PlummersSoftwareLLC / Primes

Prime Number Projects in C#/C++/Python
https://plummerssoftwarellc.github.io/PrimeView/
2.44k stars 575 forks source link

Improve performance of my 1-bit Clojure solution #891

Closed axvr closed 1 year ago

axvr commented 1 year ago

Description

This change significantly improves performance of my 1-bit Clojure solution. Instead of using the Java BitSet class, I have created my own by representing the bit-array as the bits of longs in an array of longs.

I believe this change makes this the fastest 1-bit Clojure solution, and should beat any Java solutions using BitSet.

Contributing requirements

rbergen commented 1 year ago

@axvr Thanks for your submission. I've checked both versions (current and the one in this PR), and at least on my system the BitSet-based version is significantly faster than the other one.
With the current codebase, this is the output I get when running the solution in Docker:

Passes: 8502, Time: 5.001292454, Avg: 5.8824895E-4, Limit: 1000000, Count: 78498, Valid: True
axvr_clj_8-bit;8502;5.001292454;1;algorithm=base,faithful=yes,bits=8
Passes: 4349, Time: 5.000378914, Avg: 0.0011497767, Limit: 1000000, Count: 78498, Valid: True
axvr_clj_1-bit;4349;5.000378914;1;algorithm=base,faithful=yes,bits=1

With the new version, the output is this:

Downloading: org/clojure/clojure/1.12.0-alpha1/clojure-1.12.0-alpha1.pom from central
Downloading: org/clojure/clojure/1.12.0-alpha1/clojure-1.12.0-alpha1.jar from central
Passes: 8142, Time: 5.001105132, Avg: 6.1423547E-4, Limit: 1000000, Count: 78498, Valid: True
axvr_clj_8-bit;8142;5.001105132;1;algorithm=base,faithful=yes,bits=8
Passes: 2944, Time: 5.001365545, Avg: 0.0016988334, Limit: 1000000, Count: 78498, Valid: True
axvr_clj_1-bit;2944;5.001365545;1;algorithm=base,faithful=yes,bits=1

As you see, the number of passes per 5 seconds goes down from 4349 to 2944 for the 1-bit version.
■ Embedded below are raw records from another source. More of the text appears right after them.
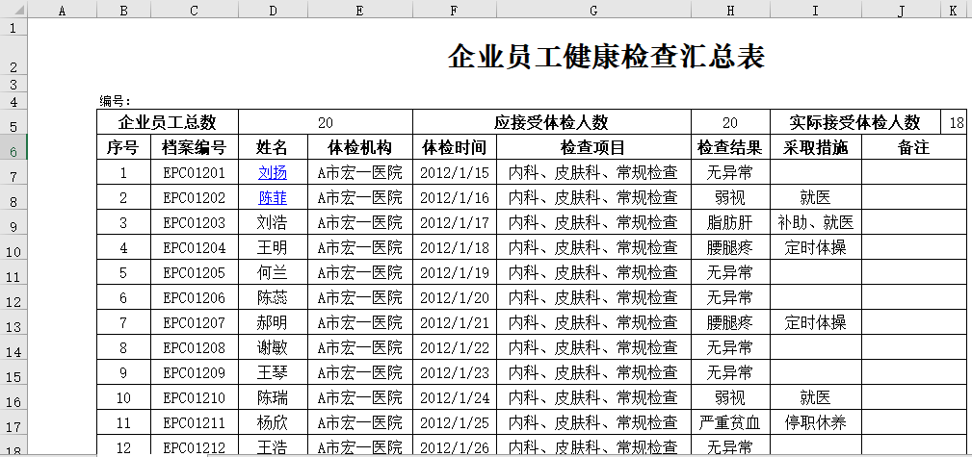Click the 2012/1/20 date cell
972x457 pixels.
tap(454, 297)
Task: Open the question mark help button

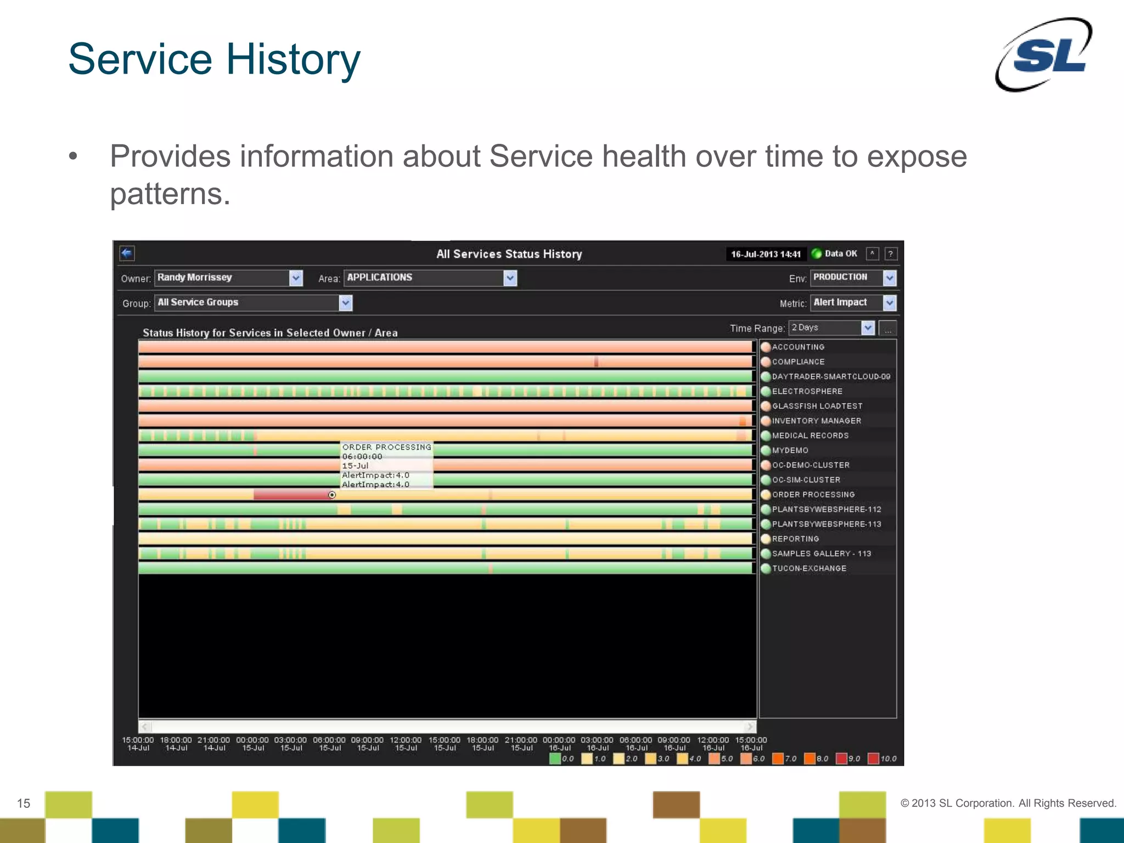Action: (891, 254)
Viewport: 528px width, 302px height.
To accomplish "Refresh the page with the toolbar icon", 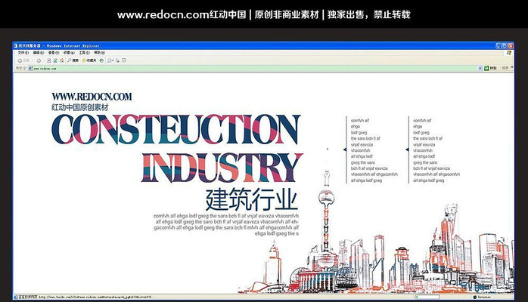I will coord(54,60).
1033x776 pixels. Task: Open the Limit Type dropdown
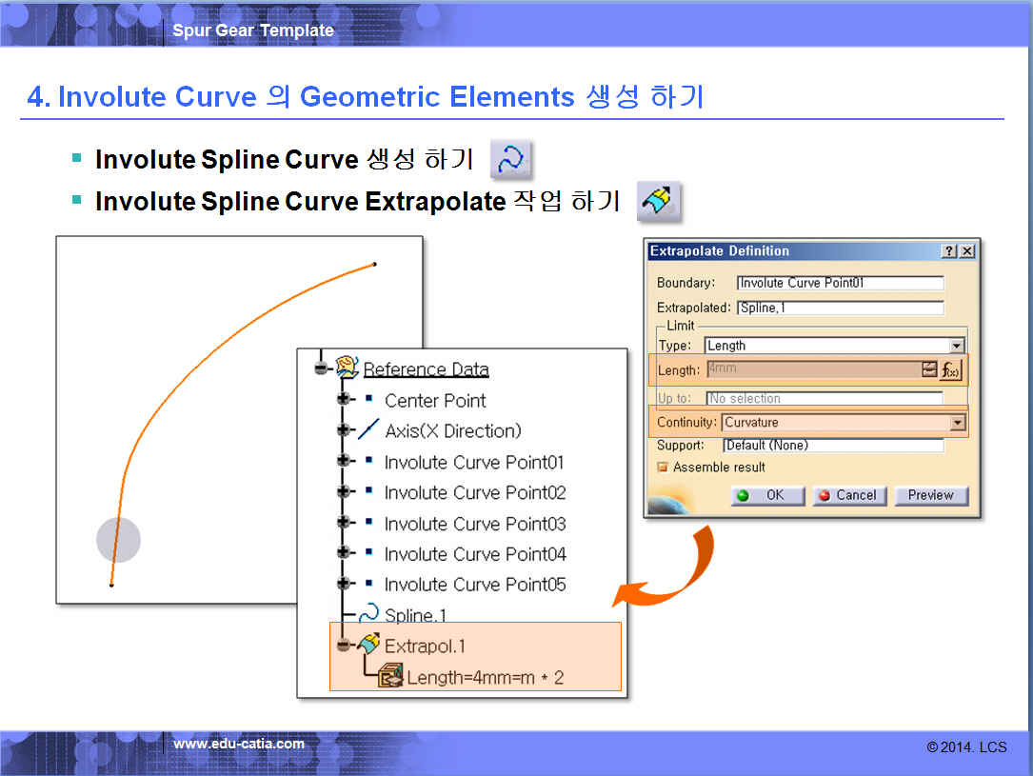click(956, 346)
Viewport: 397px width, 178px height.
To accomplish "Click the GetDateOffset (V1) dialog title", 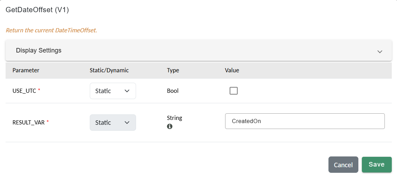I will click(x=37, y=10).
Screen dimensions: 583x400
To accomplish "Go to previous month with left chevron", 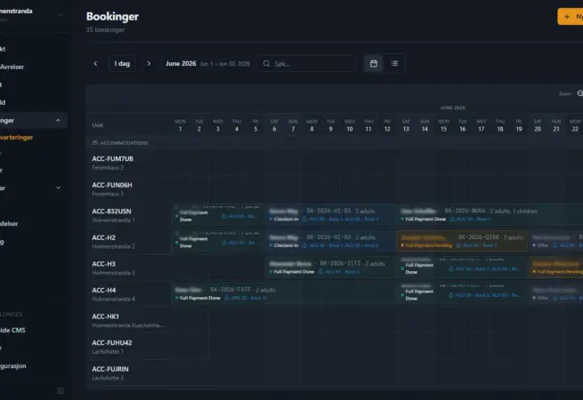I will 95,63.
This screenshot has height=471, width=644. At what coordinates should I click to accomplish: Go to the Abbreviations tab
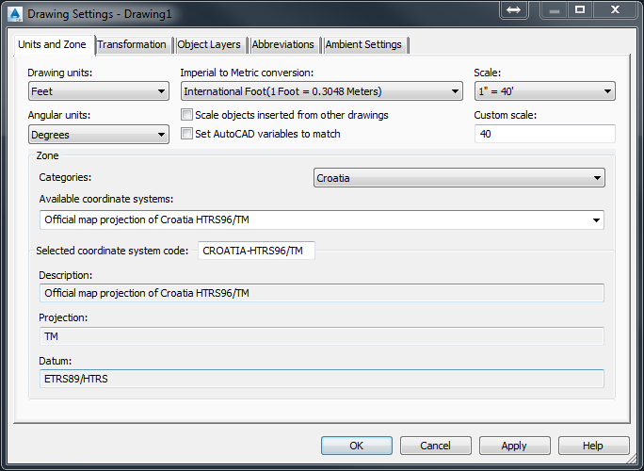point(283,44)
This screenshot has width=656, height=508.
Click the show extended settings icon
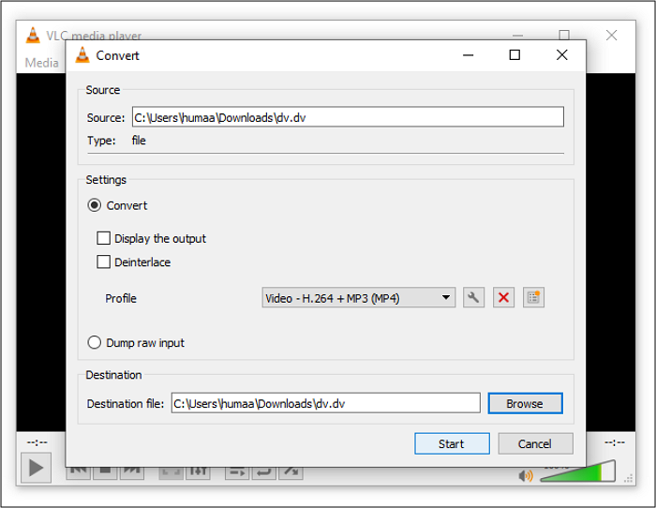click(x=198, y=471)
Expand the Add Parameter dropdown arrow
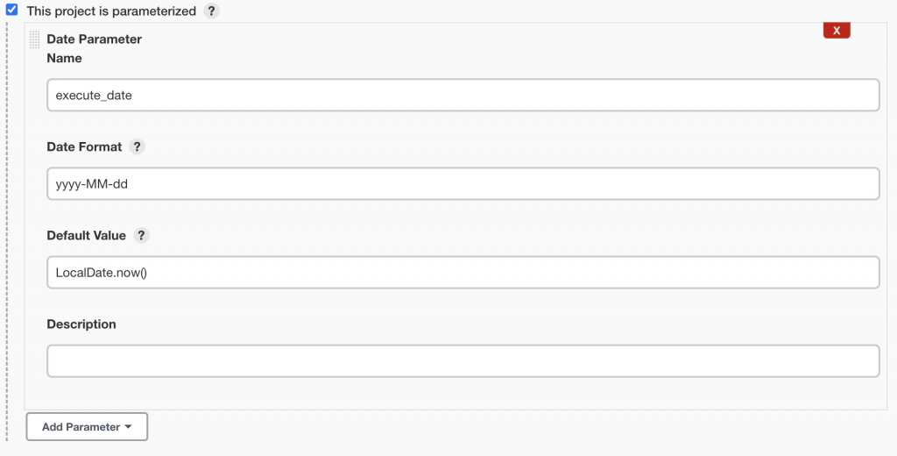The width and height of the screenshot is (897, 456). pos(129,427)
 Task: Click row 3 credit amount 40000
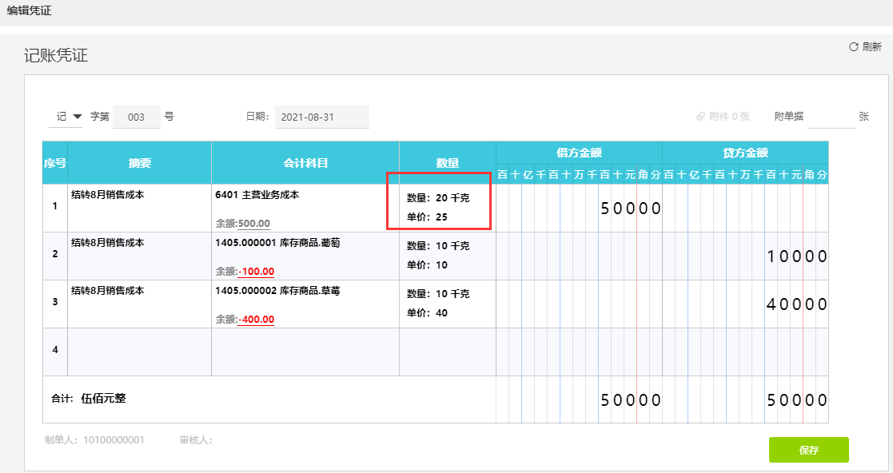(797, 304)
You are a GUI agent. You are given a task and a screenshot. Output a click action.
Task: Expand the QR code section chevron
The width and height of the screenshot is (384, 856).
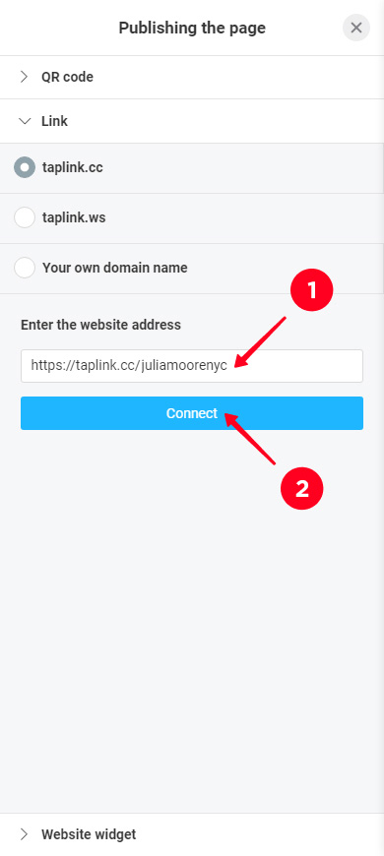click(24, 77)
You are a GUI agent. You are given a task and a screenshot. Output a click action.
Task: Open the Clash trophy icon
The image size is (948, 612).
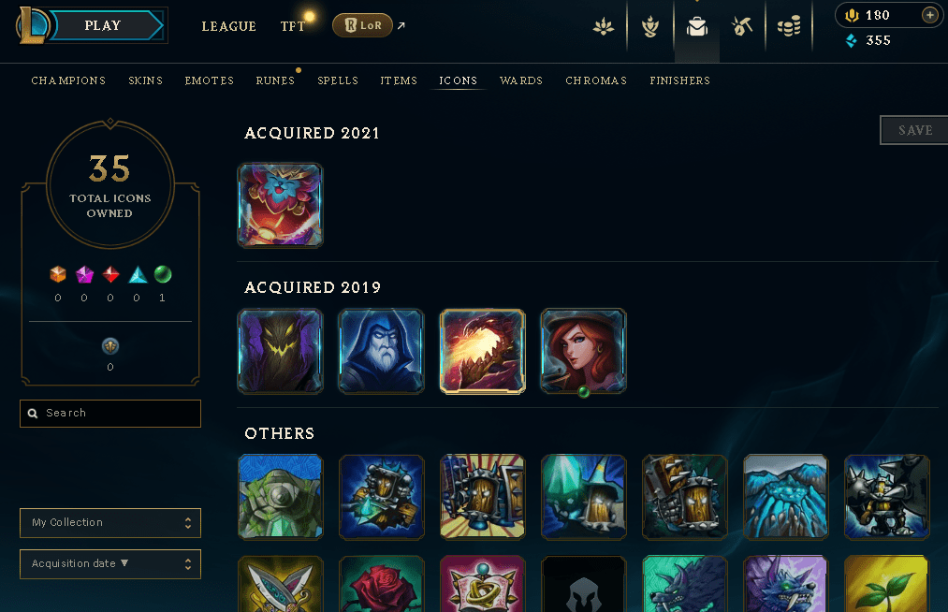[649, 26]
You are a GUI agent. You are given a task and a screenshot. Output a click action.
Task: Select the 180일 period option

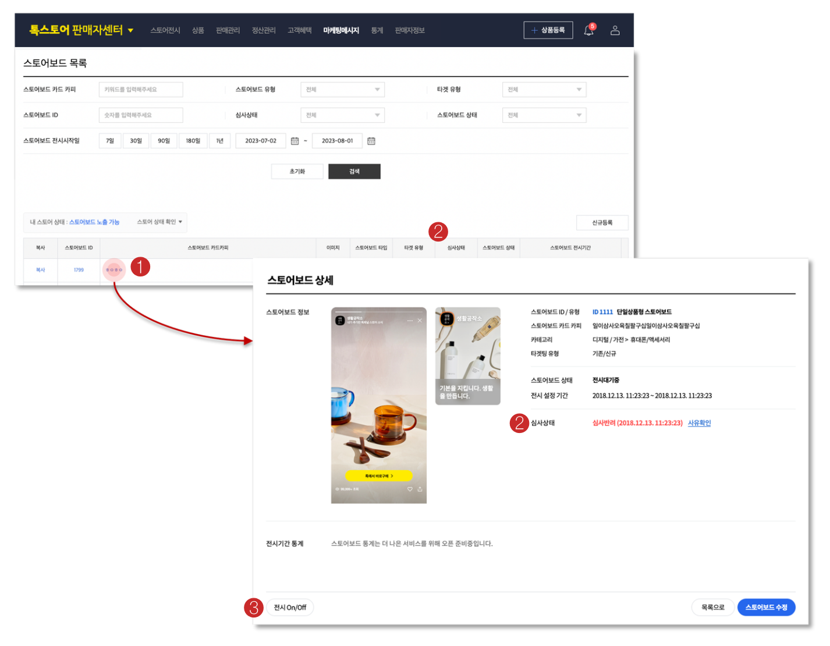(193, 141)
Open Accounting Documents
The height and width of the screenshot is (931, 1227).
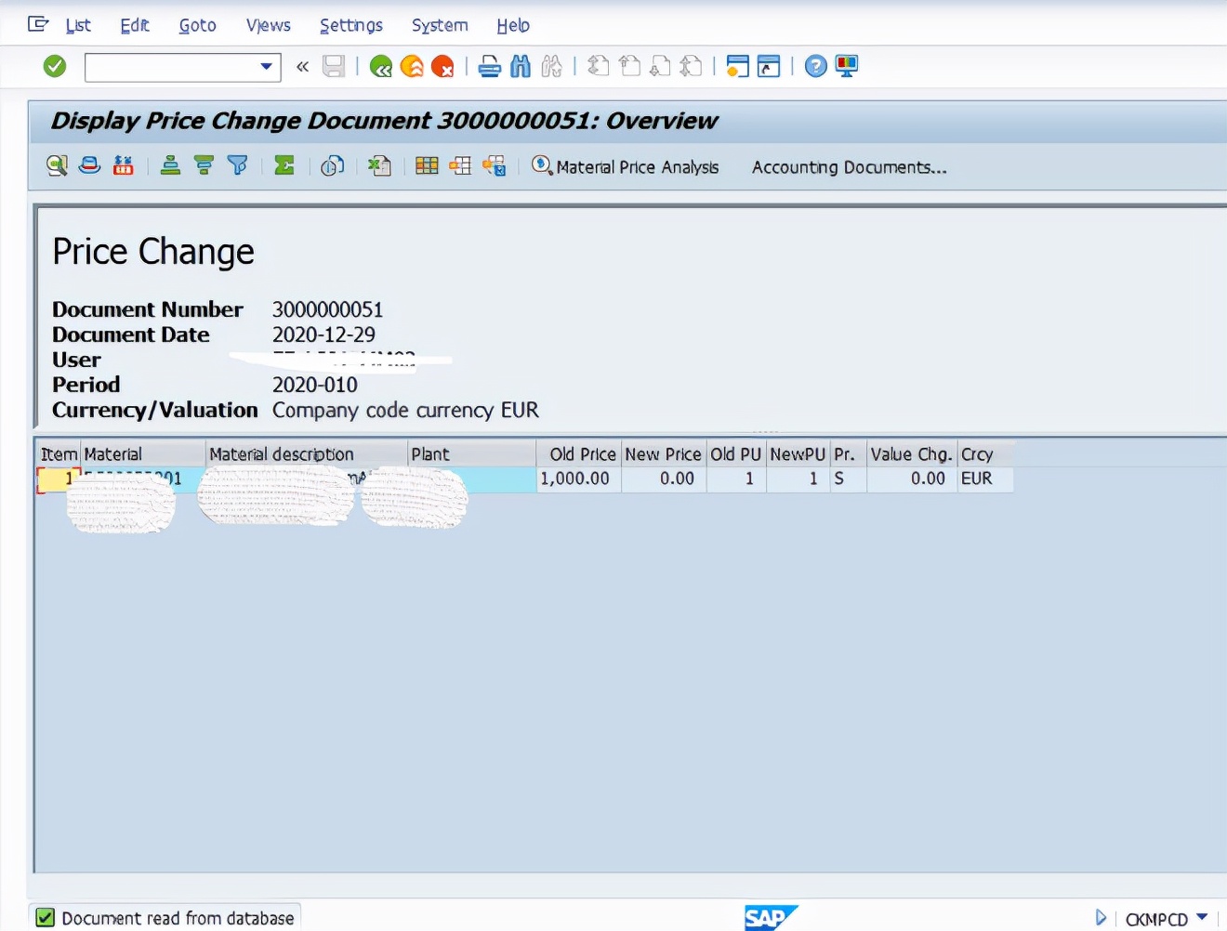click(x=849, y=167)
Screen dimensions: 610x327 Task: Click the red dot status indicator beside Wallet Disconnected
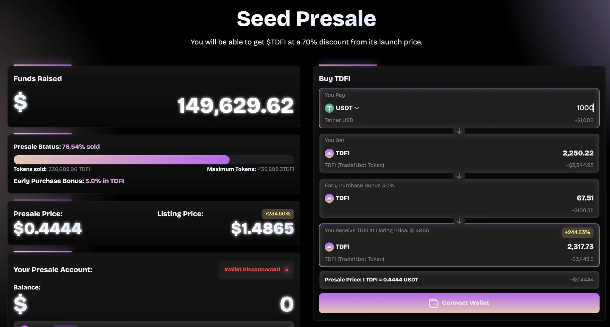[287, 270]
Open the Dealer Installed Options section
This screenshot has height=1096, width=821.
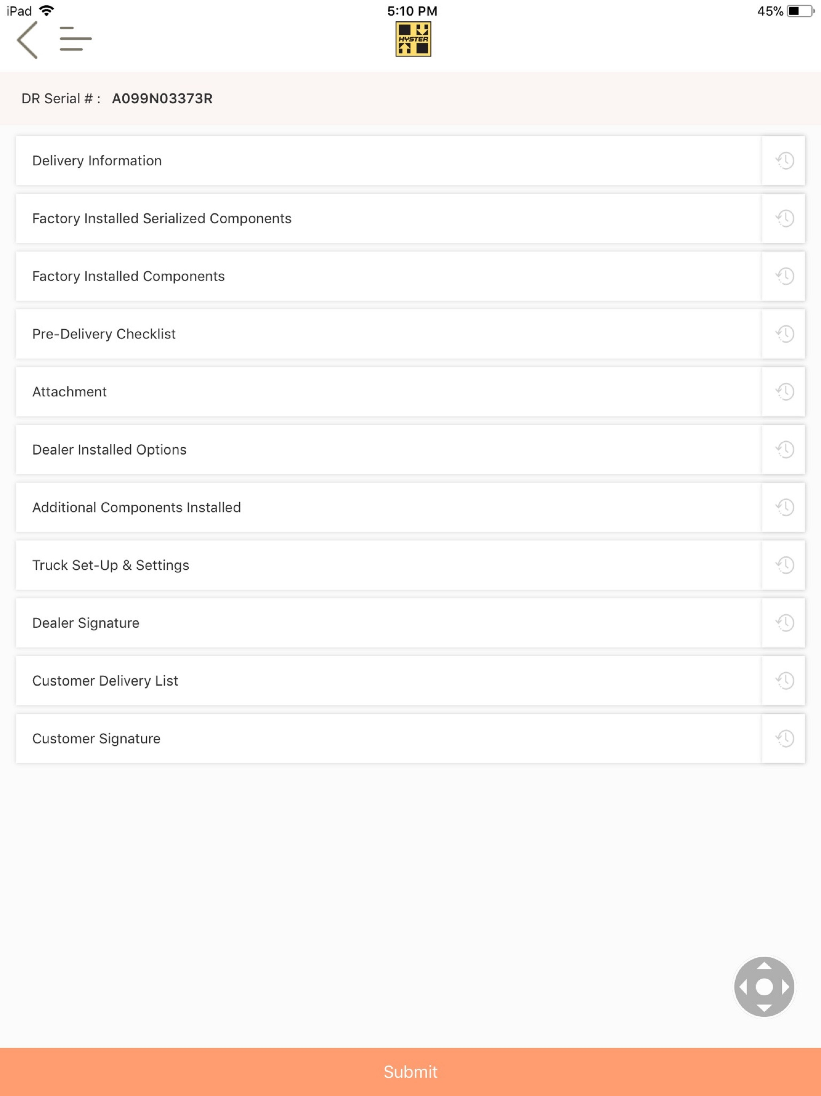tap(388, 449)
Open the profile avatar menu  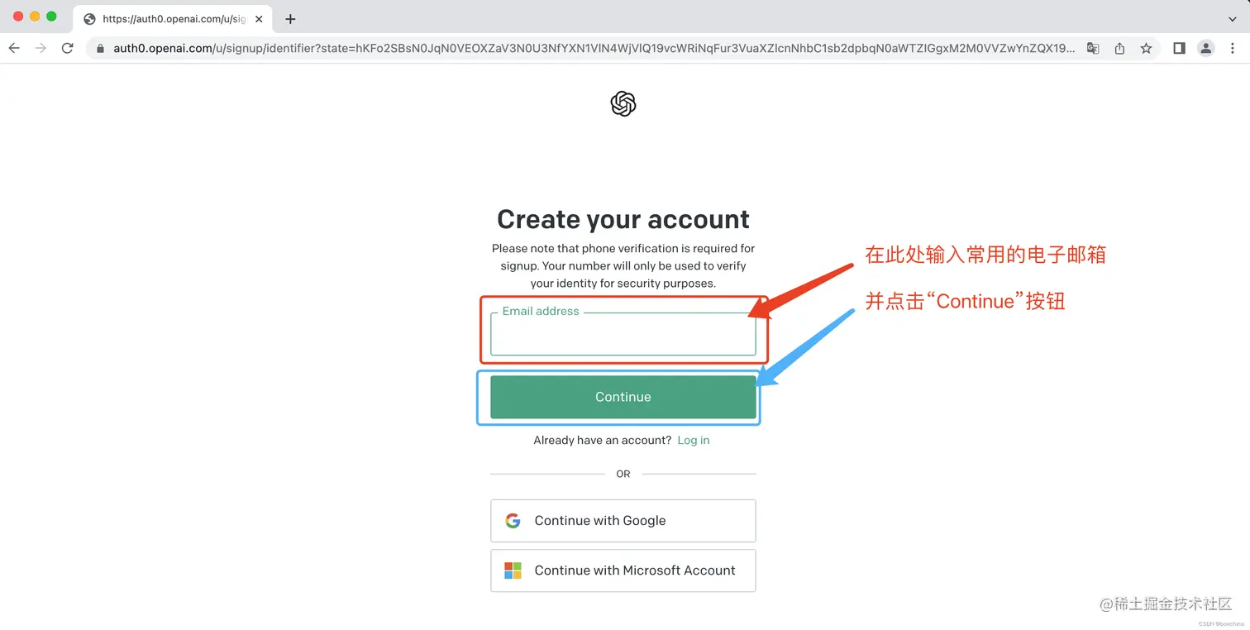[1206, 49]
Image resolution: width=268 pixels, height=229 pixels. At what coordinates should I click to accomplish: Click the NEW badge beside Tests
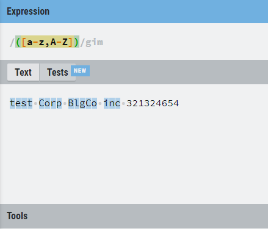pyautogui.click(x=80, y=71)
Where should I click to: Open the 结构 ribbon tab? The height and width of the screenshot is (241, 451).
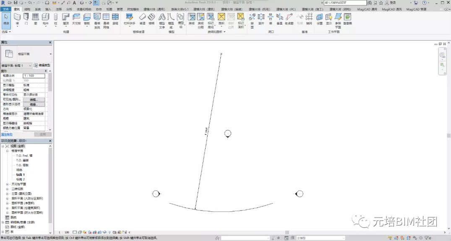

I've run both versions multiple times to make sure these results don't include any flukes. Although the exact numbers vary a little between runs, the new version is consistently slower than the current version.

As you are opening a PR on your own solution, I'm willing to still merge this in principle. However, considering the results I'm seeing, I'd like to double check if that's really what you want me to do.

axvr commented 1 year ago

Thanks for testing it. That is very odd, whenever I run it on my machine (Apple M1), it is defintiely quite a bit faster. I imagine the difference must be from optimisations being made by the processor (assuming you are using an x86 CPU) rather than the JVM since this behaviour is the same when I run it via Docker too.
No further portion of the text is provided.